Figure 2 shows the screen design of this AIG.  In the morning, a patient enters his/her body weight and the AIG will tell his/her predicted FPG.  Before eating his/her meal, the patient should take a meal photo and then store it into smart phone.  Each picture contains ~20 million pixels (light points on smart phone) and each pixel contains 8 alpha-numerical digits.  AIG can figure out each meal’s carbs/sugar amount and the created PPG from these ~160 million digital data using AI technology.  Of course, the patient must follow AIG’s specific instruction (or advice) on how many steps he/she has to walk after meal in order to keep his/her PPG on target.  After predicting both FPG and PPG, AIG can then tell the patient his/her HbA1C level at that moment.  Through this AI technology, a patient can control his/her diabetes conditions.

Figure 3 provides a glance of the food bank on the cloud server.  The author’s 5,329 meals yield an averaged PPG of 118.2 mg/dL and 14.3 grams of carbs/sugar intake for each meal.  This kind of averaged meal belongs to the category of “low-carb diet”, not a “ketogenic-diet” type of meal.  By the way, his averaged post-meal walking is 4,129 steps per meal.

Figure 2: Artificial Intelligence Glucometer aka AIG
Figure 3: Food bank on cloud server

Finally, let us examine the prediction accuracy from using this AIG tool.  The author has also manually entered his guess-estimated carbs/sugar intake amount for each meal in addition to those estimation by AI.  He uses his eyes to look at the meal and then applied his learned and stored food nutritional knowledge from his brain in order to guess-estimate the PPG level associated with this particular meal.  He names this approach as “Natural Intelligence” or NI approach.  

In summary, over this 5,329 meals during a 4.5-year period, his AI approach yields a 98.94% prediction accuracy, while NI even yield a slightly higher percentage, 99.37%, of prediction accuracy (Figure 4).  As a side note, the human brain (NI) still beat out the computer brain (AI).  It is obvious that the accuracy waves of both AI and NI convergences from a wider range on the left side to become a very narrow range on the right side of the diagram.  This also reveals that the machine’s auto-learning and auto-correcting capabilities are functioning beautifully for this case.  

Figure 4: Comparison between AI (>98%) vs.

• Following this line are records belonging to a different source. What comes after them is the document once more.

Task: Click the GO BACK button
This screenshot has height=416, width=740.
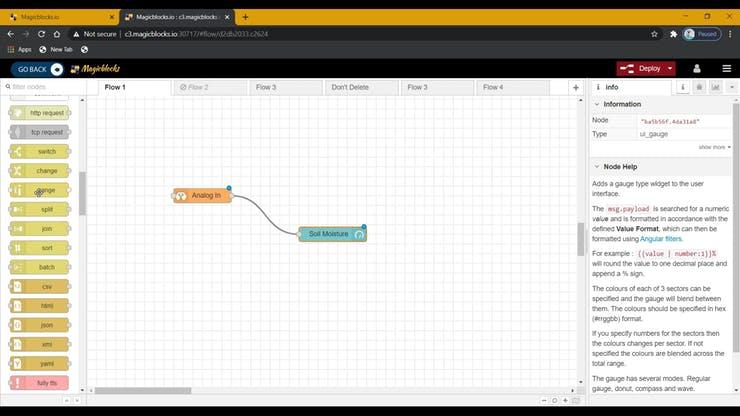Action: 37,69
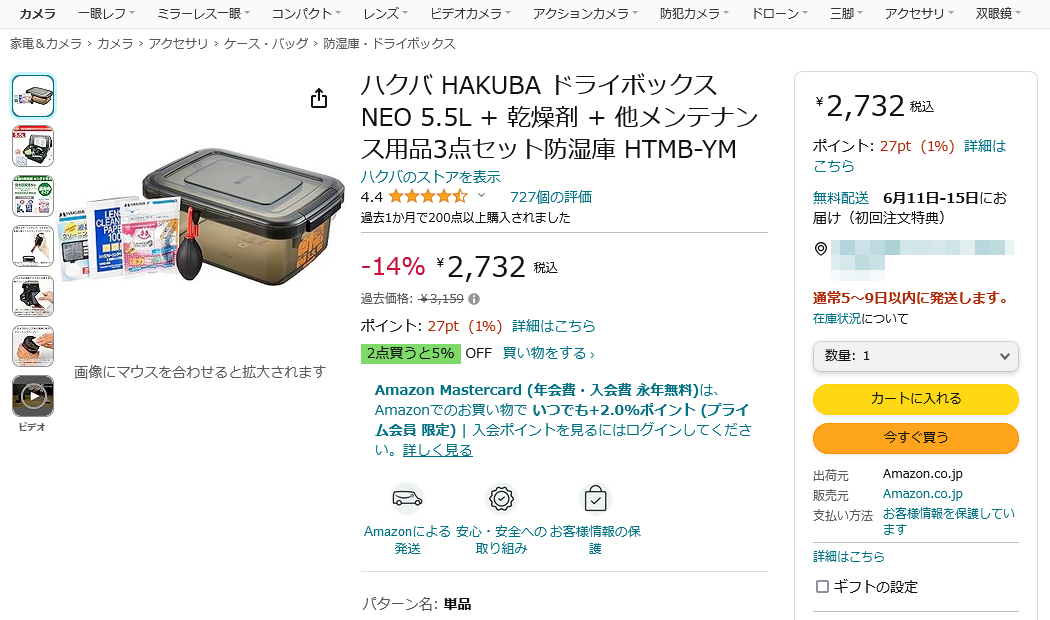This screenshot has height=620, width=1050.
Task: Click the share icon above product image
Action: click(319, 98)
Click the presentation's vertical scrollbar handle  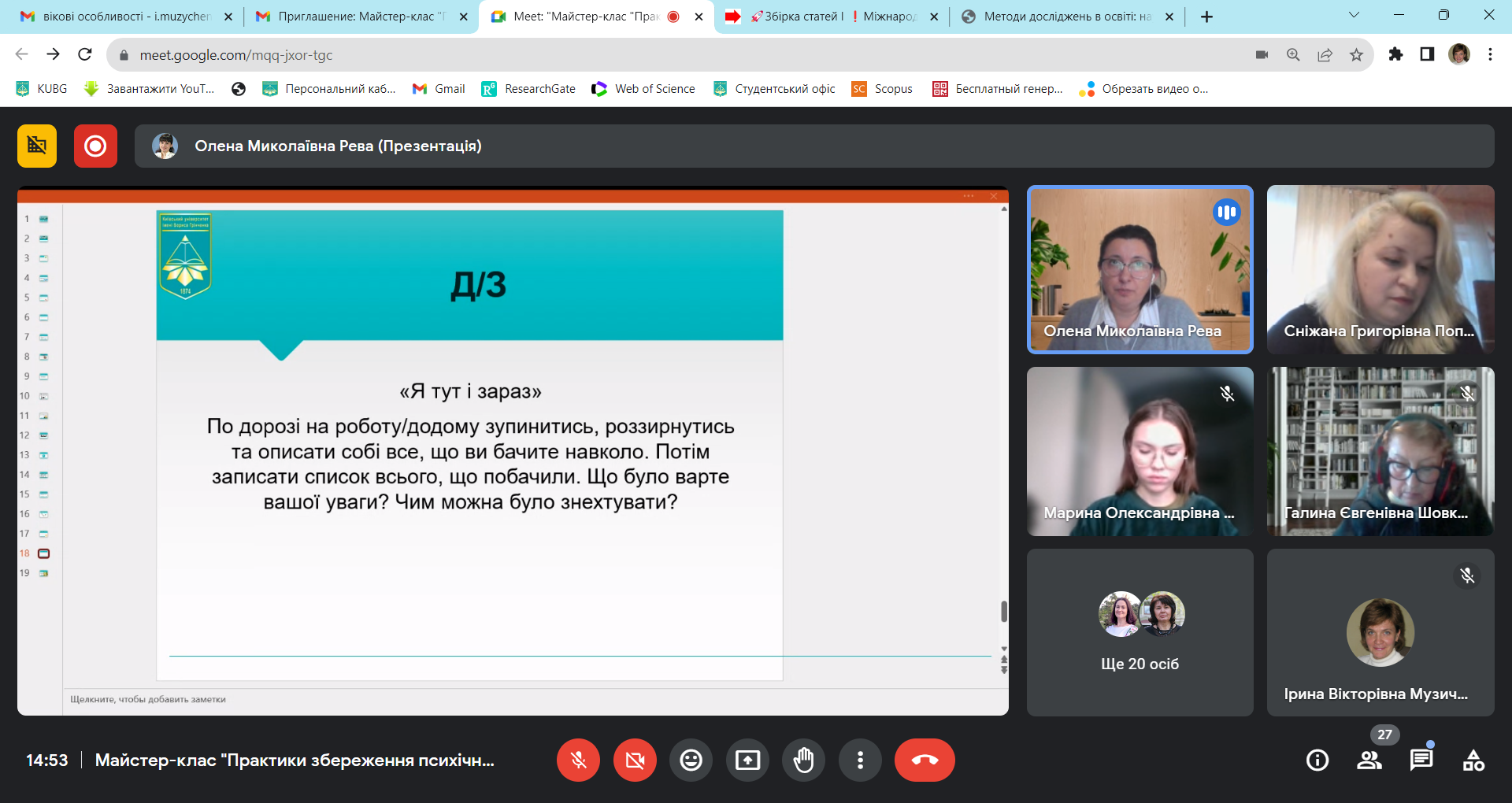pos(1004,611)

NI (>99%)

This is how the author applied his developed research methodology as well as AI technology to reduce his averaged glucose (and HbA1C) from 280 mg/dL (~10% A1C) with three different diabetes medications in 2010 down to 118 mg/dL (~6.5% A1C) without taking any medication in 2019.

We are living in the 21st century now and a variety of technologies are readily available to us such as AI, big data analytics, machine learning, fast chips, etc.  It is time for the medical community to embrace the modern technology.  Medical doctors should not think technology as a “hardware” equipment only; they should learn how to utilize the “software” power more.  Software is the brain which has more innovative power and work flexibility than hardware.  After all, the hardware is just the skeleton or the physical components to support the brain that is set out to do the task.

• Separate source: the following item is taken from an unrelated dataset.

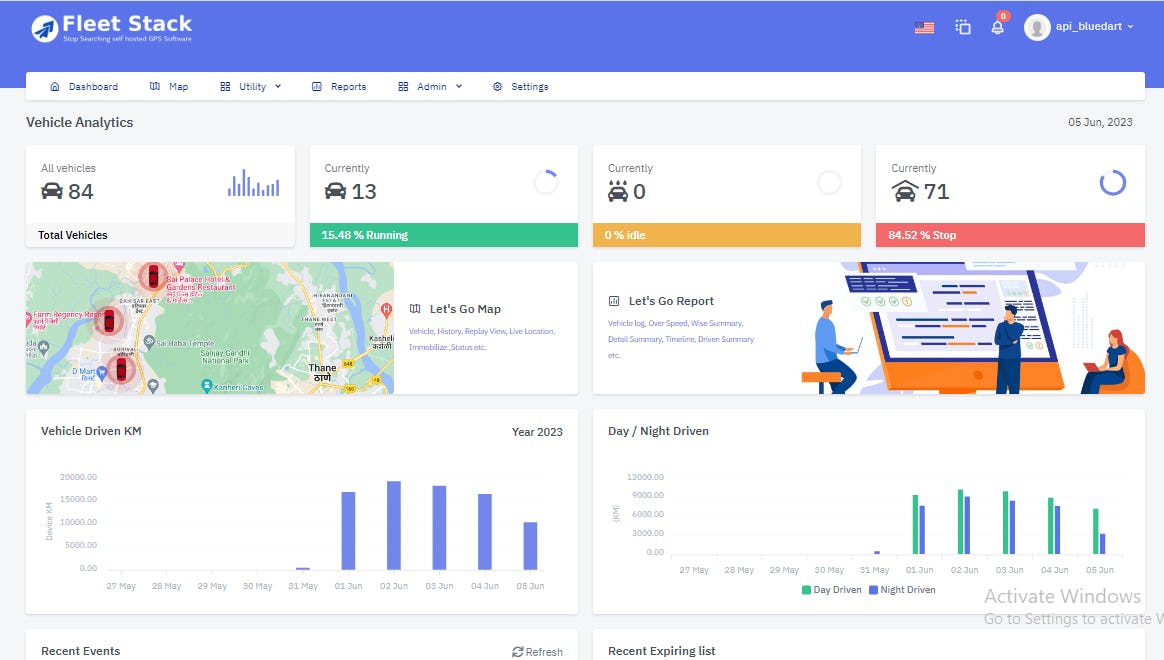
Task: Open Settings via the gear icon
Action: (x=496, y=86)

  1. Hsu, Gerald C. (2018). Using Math-Physical Medicine to Control T2D via Metabolism Monitoring and Glucose Predictions. Journal of Endocrinology and Diabetes, 1(1), 1-6.
    Hsu, Gerald C. (2018). Using Signal Processing Techniques to Predict PPG for T2D. International Journal of Diabetes & Metabolic Disorders, 3(2),1-3.
  2. Hsu, Gerald C. (2018). Using Math-Physical Medicine and Artificial Intelligence Technology to Manage Lifestyle and Control Metabolic Conditions of T2D. International Journal of Diabetes & Its Complications, 2(3),1-7.
  3. Hsu, Gerald C. (2018, June). Using Math-Physical Medicine to Analyze Metabolism and Improve Health Conditions. Video presented at the meeting of the 3rd International Conference on Endocrinology and Metabolic Syndrome 2018, Amsterdam, Netherlands.
  4. Hsu, Gerald C. (2018). Using Math-Physical Medicine to Study the Risk Probability of having a Heart Attack or Stroke Based on Three Approaches, Medical Conditions, Lifestyle Management Details, and Metabolic Index. EC Cardiology, 5(12), 1-9.
  5. Hsu, Gerald C. (2018). Using Signal Processing Techniques to Predict PPG for T2D. International Journal of Diabetes & Metabolic Disorders, 3(2),1-3.